Type out every entry again, character for character.

**** Data for processing

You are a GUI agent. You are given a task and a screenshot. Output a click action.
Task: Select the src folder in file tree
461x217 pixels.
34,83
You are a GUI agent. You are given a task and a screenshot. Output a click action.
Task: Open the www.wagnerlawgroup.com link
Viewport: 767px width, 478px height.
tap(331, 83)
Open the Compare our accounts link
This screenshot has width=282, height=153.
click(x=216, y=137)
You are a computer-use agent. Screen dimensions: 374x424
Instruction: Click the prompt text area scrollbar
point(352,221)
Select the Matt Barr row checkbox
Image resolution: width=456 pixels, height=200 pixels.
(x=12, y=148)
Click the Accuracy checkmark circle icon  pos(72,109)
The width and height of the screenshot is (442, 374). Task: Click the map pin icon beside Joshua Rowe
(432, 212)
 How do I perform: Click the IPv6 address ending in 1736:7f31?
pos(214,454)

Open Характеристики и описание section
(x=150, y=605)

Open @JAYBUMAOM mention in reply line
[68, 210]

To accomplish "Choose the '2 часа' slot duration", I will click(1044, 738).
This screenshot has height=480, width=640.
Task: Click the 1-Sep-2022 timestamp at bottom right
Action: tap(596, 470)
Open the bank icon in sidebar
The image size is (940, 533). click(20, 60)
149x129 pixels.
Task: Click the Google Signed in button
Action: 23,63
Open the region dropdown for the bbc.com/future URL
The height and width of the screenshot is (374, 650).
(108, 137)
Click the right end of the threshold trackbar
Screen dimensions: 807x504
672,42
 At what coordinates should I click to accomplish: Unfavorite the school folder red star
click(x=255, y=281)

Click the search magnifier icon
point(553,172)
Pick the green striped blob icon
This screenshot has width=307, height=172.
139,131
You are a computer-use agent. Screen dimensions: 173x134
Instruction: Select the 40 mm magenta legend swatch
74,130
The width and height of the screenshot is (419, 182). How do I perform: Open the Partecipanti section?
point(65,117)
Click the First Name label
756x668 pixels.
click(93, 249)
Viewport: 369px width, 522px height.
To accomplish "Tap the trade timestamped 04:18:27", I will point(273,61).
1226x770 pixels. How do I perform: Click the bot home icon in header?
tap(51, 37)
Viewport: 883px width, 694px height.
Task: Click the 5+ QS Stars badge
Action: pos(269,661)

********

## Written answer
You are a GUI agent. You are given a task and a screenshot. Output a click action.
Task: Select the src folder in file tree
461x217 pixels.
34,83
You are a GUI agent. You are given a task and a screenshot. Output a click action.
Task: Open the www.wagnerlawgroup.com link
Viewport: 767px width, 478px height.
tap(331, 83)
Open the Compare our accounts link
This screenshot has width=282, height=153.
click(x=216, y=137)
You are a computer-use agent. Screen dimensions: 374x424
Instruction: Click the prompt text area scrollbar
point(352,221)
Select the Matt Barr row checkbox
Image resolution: width=456 pixels, height=200 pixels.
(x=12, y=148)
Click the Accuracy checkmark circle icon  pos(72,109)
The width and height of the screenshot is (442, 374). Task: Click the map pin icon beside Joshua Rowe
(432, 212)
 How do I perform: Click the IPv6 address ending in 1736:7f31?
pos(214,454)

Open Характеристики и описание section
(x=150, y=605)

Open @JAYBUMAOM mention in reply line
[68, 210]

To accomplish "Choose the '2 часа' slot duration", I will click(1044, 738).
This screenshot has height=480, width=640.
Task: Click the 1-Sep-2022 timestamp at bottom right
Action: tap(596, 470)
Open the bank icon in sidebar
The image size is (940, 533). click(20, 60)
149x129 pixels.
Task: Click the Google Signed in button
Action: 23,63
Open the region dropdown for the bbc.com/future URL
The height and width of the screenshot is (374, 650).
(108, 137)
Click the right end of the threshold trackbar
Screen dimensions: 807x504
672,42
 At what coordinates should I click to accomplish: Unfavorite the school folder red star
click(x=255, y=281)

Click the search magnifier icon
point(553,172)
Pick the green striped blob icon
This screenshot has width=307, height=172.
139,131
You are a computer-use agent. Screen dimensions: 173x134
Instruction: Select the 40 mm magenta legend swatch
74,130
The width and height of the screenshot is (419, 182). How do I perform: Open the Partecipanti section?
point(65,117)
Click the First Name label
756x668 pixels.
click(93, 249)
Viewport: 369px width, 522px height.
To accomplish "Tap the trade timestamped 04:18:27", I will point(273,61).
1226x770 pixels. How do I perform: Click the bot home icon in header?
tap(51, 37)
Viewport: 883px width, 694px height.
Task: Click the 5+ QS Stars badge
Action: pos(269,661)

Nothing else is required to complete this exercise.